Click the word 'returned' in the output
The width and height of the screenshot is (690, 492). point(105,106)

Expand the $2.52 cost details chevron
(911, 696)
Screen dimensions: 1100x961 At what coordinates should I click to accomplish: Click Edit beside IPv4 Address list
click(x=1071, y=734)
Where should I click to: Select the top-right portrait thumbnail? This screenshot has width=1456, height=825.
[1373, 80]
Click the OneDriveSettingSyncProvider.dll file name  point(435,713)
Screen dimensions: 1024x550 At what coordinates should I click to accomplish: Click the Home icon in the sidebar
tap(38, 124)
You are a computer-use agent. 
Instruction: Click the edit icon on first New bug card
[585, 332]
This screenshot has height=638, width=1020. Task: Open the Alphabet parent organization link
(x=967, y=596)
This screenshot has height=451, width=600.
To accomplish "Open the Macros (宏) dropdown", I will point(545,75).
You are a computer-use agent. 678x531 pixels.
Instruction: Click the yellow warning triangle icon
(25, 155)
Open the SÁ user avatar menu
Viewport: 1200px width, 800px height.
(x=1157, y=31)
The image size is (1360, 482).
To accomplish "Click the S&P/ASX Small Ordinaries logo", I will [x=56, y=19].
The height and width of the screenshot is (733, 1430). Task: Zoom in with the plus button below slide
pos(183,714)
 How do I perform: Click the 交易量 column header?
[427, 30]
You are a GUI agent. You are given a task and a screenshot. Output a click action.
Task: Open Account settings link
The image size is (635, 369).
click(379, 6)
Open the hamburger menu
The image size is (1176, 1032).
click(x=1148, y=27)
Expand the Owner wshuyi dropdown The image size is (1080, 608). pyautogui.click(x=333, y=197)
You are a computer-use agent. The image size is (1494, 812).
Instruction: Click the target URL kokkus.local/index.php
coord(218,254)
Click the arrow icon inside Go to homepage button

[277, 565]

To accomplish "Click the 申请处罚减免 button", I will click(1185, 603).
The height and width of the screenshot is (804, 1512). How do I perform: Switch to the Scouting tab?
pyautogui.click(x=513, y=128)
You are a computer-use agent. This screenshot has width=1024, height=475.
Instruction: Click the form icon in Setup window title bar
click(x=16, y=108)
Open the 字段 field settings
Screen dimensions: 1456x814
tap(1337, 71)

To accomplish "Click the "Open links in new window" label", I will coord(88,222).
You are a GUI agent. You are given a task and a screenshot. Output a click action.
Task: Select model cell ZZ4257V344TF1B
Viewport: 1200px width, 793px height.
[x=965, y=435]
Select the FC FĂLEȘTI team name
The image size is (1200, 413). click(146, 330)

### EXERCISE REQUIREMENTS
From the line that holds "Instruction: Click the edit" to the last line of the records above, print each line exactly. Add nothing else.

### ANSWER SPACE
Instruction: Click the edit icon on first New bug card
[585, 332]
This screenshot has height=638, width=1020. Task: Open the Alphabet parent organization link
(x=967, y=596)
This screenshot has height=451, width=600.
To accomplish "Open the Macros (宏) dropdown", I will point(545,75).
You are a computer-use agent. 678x531 pixels.
Instruction: Click the yellow warning triangle icon
(25, 155)
Open the SÁ user avatar menu
Viewport: 1200px width, 800px height.
(x=1157, y=31)
The image size is (1360, 482).
To accomplish "Click the S&P/ASX Small Ordinaries logo", I will [x=56, y=19].
The height and width of the screenshot is (733, 1430). Task: Zoom in with the plus button below slide
pos(183,714)
 How do I perform: Click the 交易量 column header?
[427, 30]
You are a GUI agent. You are given a task and a screenshot. Output a click action.
Task: Open Account settings link
The image size is (635, 369).
click(379, 6)
Open the hamburger menu
The image size is (1176, 1032).
click(x=1148, y=27)
Expand the Owner wshuyi dropdown The image size is (1080, 608). pyautogui.click(x=333, y=197)
You are a computer-use agent. The image size is (1494, 812).
Instruction: Click the target URL kokkus.local/index.php
coord(218,254)
Click the arrow icon inside Go to homepage button

[277, 565]

To accomplish "Click the 申请处罚减免 button", I will click(1185, 603).
The height and width of the screenshot is (804, 1512). How do I perform: Switch to the Scouting tab?
pyautogui.click(x=513, y=128)
You are a computer-use agent. This screenshot has width=1024, height=475.
Instruction: Click the form icon in Setup window title bar
click(x=16, y=108)
Open the 字段 field settings
Screen dimensions: 1456x814
tap(1337, 71)

To accomplish "Click the "Open links in new window" label", I will coord(88,222).
You are a GUI agent. You are given a task and a screenshot. Output a click action.
Task: Select model cell ZZ4257V344TF1B
Viewport: 1200px width, 793px height.
[x=965, y=435]
Select the FC FĂLEȘTI team name
The image size is (1200, 413). click(146, 330)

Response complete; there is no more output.